Stevedoring is 'To load or unload the cargo of (a ship) or to engage in the process of loading or unloading such a vessel.' Much of the work Moody oversaw in port was concerned with this.

No year is given in many of the letters, and in some - when it was a quick note written to someone in the same country for delivery in the next post - he did no more than write the day of the week. Post was the main method of communication back then! Fortunately in later letters he tends to be more specific.

He does talk about his colleagues quite often, but usually by position rather than name e.g. 'the skipper', 'the steward', 'the mate', 'the second mate', 'one of the men', 'apprentices' (or 'fellow admirals'), and in later letters 'First Officer', 'Fourth Officer' etc.

Given the particular history of the mate that they had to band against for their own protection, it is unlikely that any actions taken in self-defence would have have resulted in punishment being meted out them - or if it was, it would have been of a token nature. This is the same mate that drove another apprentice to suicide, in an incident that was covered up.

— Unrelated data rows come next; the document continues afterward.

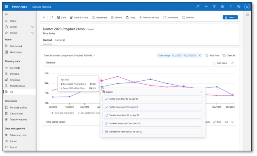Open the settings gear in top bar
257x156 pixels.
coord(222,7)
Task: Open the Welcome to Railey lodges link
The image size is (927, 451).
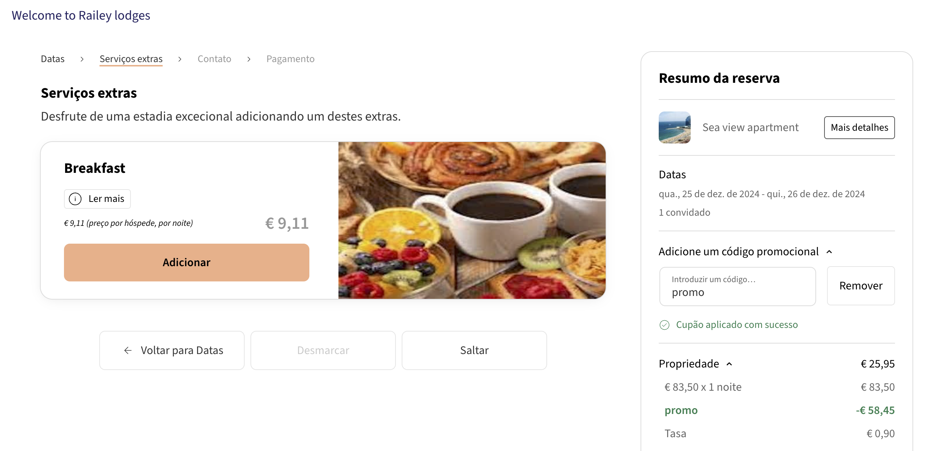Action: [x=81, y=16]
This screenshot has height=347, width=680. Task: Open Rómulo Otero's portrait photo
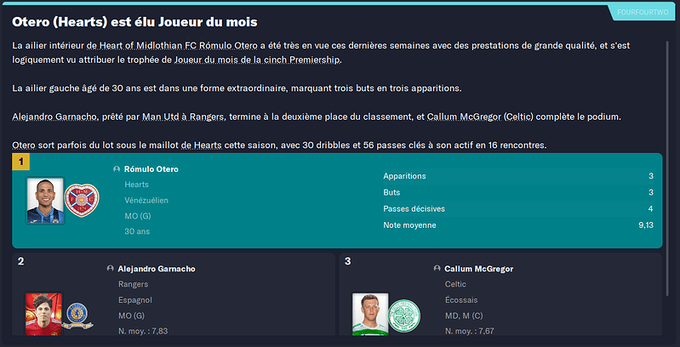[x=45, y=201]
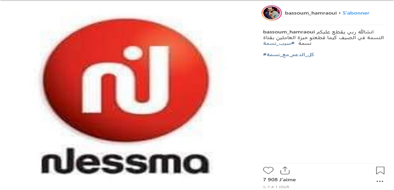Save the post using the bookmark icon
The width and height of the screenshot is (394, 190).
380,171
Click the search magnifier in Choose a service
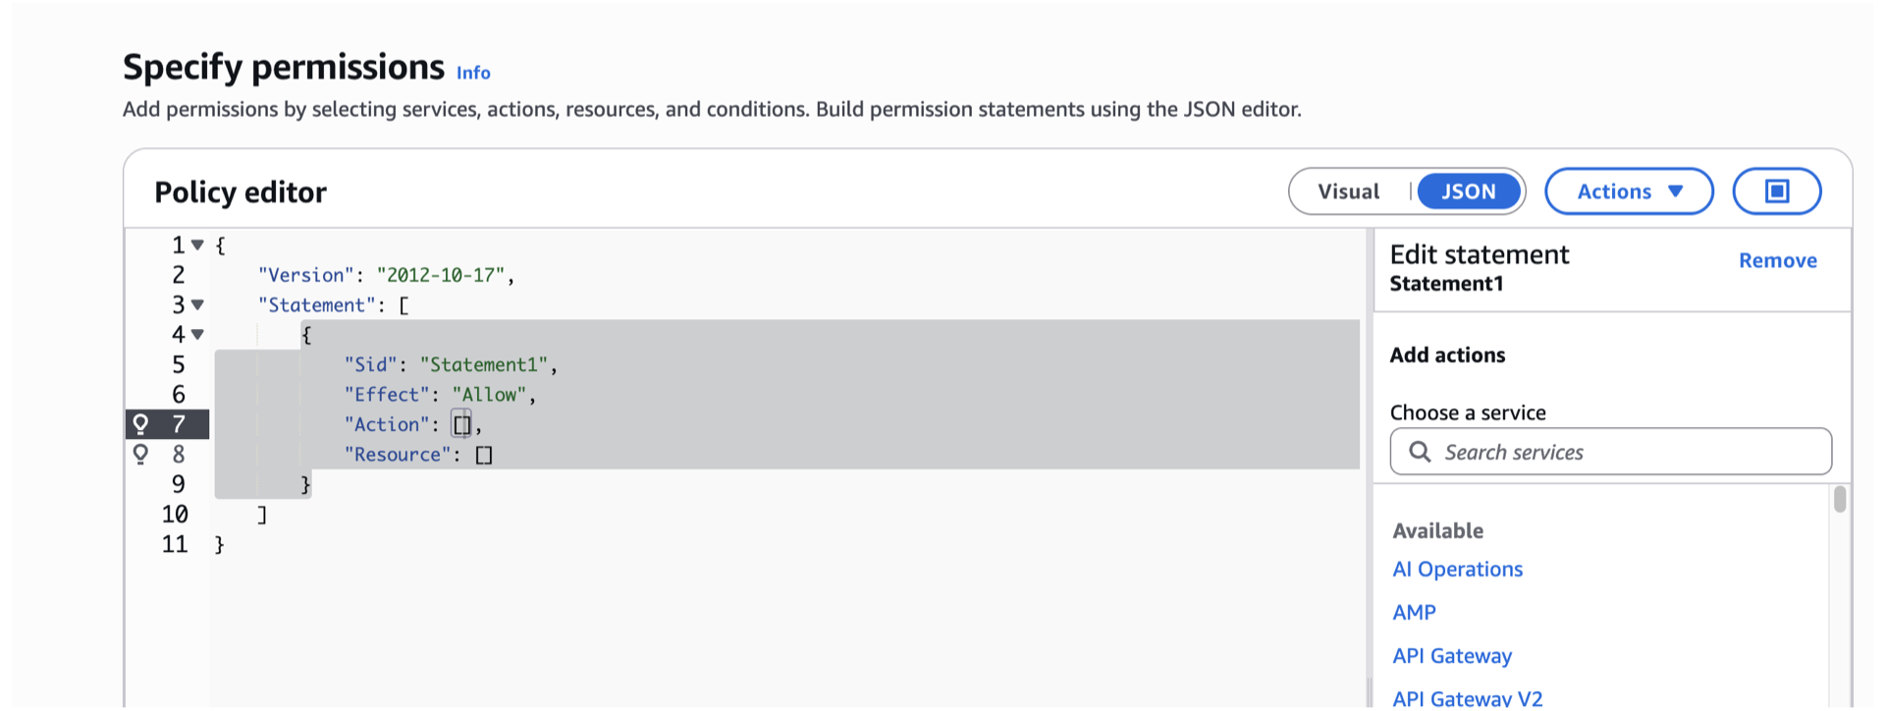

A hard case was one of a particularly tough breed of mariners in those days - Lightoller and Lowe, for example, are described by Marcus as 'hard cases'. The master in question didn't think Moody was tough enough on the men and wouldn't bully them.

Moody had applied for holidays just before he was posted to the Titanic and was turned down.

The quoted line was in reference to how far he had come in his life and career since his mother's death.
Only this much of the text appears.